• **TASK BRIEF**: Copy each of the following records word for word, from start to finish.

§

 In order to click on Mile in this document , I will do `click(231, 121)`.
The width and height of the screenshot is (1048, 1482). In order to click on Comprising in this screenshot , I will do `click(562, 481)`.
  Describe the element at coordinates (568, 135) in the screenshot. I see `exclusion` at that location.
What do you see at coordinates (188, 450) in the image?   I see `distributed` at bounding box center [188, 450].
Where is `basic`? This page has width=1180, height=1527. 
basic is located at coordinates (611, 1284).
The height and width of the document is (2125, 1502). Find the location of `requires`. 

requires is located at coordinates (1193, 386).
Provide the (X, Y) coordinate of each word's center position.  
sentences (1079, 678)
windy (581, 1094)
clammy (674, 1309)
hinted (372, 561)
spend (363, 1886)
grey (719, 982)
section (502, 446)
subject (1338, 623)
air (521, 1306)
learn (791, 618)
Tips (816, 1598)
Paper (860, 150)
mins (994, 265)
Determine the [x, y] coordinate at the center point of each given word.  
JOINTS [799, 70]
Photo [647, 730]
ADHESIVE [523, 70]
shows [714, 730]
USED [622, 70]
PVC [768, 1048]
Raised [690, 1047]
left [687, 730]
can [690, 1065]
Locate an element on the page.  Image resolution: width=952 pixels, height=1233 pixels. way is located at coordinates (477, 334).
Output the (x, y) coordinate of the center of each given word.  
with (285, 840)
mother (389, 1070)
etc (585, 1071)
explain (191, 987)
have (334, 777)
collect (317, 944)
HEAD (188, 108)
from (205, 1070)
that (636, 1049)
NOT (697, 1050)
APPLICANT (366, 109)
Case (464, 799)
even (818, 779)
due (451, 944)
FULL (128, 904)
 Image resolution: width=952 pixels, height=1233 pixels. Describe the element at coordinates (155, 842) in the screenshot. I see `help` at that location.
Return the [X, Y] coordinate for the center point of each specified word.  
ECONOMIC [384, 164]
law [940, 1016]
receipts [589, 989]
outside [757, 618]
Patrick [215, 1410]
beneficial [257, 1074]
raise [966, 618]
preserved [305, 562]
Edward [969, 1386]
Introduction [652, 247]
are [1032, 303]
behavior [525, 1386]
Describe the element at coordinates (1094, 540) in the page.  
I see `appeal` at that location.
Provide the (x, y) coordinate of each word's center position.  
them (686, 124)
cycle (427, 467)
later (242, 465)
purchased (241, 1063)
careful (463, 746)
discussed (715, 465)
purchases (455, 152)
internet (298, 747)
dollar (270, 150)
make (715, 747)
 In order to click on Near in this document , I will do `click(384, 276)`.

§

• **THE OUTPUT**:
 In order to click on Mile in this document , I will do `click(231, 121)`.
The width and height of the screenshot is (1048, 1482). In order to click on Comprising in this screenshot , I will do `click(562, 481)`.
  Describe the element at coordinates (568, 135) in the screenshot. I see `exclusion` at that location.
What do you see at coordinates (188, 450) in the image?   I see `distributed` at bounding box center [188, 450].
Where is `basic`? This page has width=1180, height=1527. 
basic is located at coordinates (611, 1284).
The height and width of the document is (2125, 1502). Find the location of `requires`. 

requires is located at coordinates (1193, 386).
Provide the (X, Y) coordinate of each word's center position.  
sentences (1079, 678)
windy (581, 1094)
clammy (674, 1309)
hinted (372, 561)
spend (363, 1886)
grey (719, 982)
section (502, 446)
subject (1338, 623)
air (521, 1306)
learn (791, 618)
Tips (816, 1598)
Paper (860, 150)
mins (994, 265)
Determine the [x, y] coordinate at the center point of each given word.  
JOINTS [799, 70]
Photo [647, 730]
ADHESIVE [523, 70]
shows [714, 730]
USED [622, 70]
PVC [768, 1048]
Raised [690, 1047]
left [687, 730]
can [690, 1065]
Locate an element on the page.  Image resolution: width=952 pixels, height=1233 pixels. way is located at coordinates (477, 334).
Output the (x, y) coordinate of the center of each given word.  
with (285, 840)
mother (389, 1070)
etc (585, 1071)
explain (191, 987)
have (334, 777)
collect (317, 944)
HEAD (188, 108)
from (205, 1070)
that (636, 1049)
NOT (697, 1050)
APPLICANT (366, 109)
Case (464, 799)
even (818, 779)
due (451, 944)
FULL (128, 904)
 Image resolution: width=952 pixels, height=1233 pixels. Describe the element at coordinates (155, 842) in the screenshot. I see `help` at that location.
Return the [X, Y] coordinate for the center point of each specified word.  
ECONOMIC [384, 164]
law [940, 1016]
receipts [589, 989]
outside [757, 618]
Patrick [215, 1410]
beneficial [257, 1074]
raise [966, 618]
preserved [305, 562]
Edward [969, 1386]
Introduction [652, 247]
are [1032, 303]
behavior [525, 1386]
Describe the element at coordinates (1094, 540) in the page.  
I see `appeal` at that location.
Provide the (x, y) coordinate of each word's center position.  
them (686, 124)
cycle (427, 467)
later (242, 465)
purchased (241, 1063)
careful (463, 746)
discussed (715, 465)
purchases (455, 152)
internet (298, 747)
dollar (270, 150)
make (715, 747)
 In order to click on Near in this document , I will do `click(384, 276)`.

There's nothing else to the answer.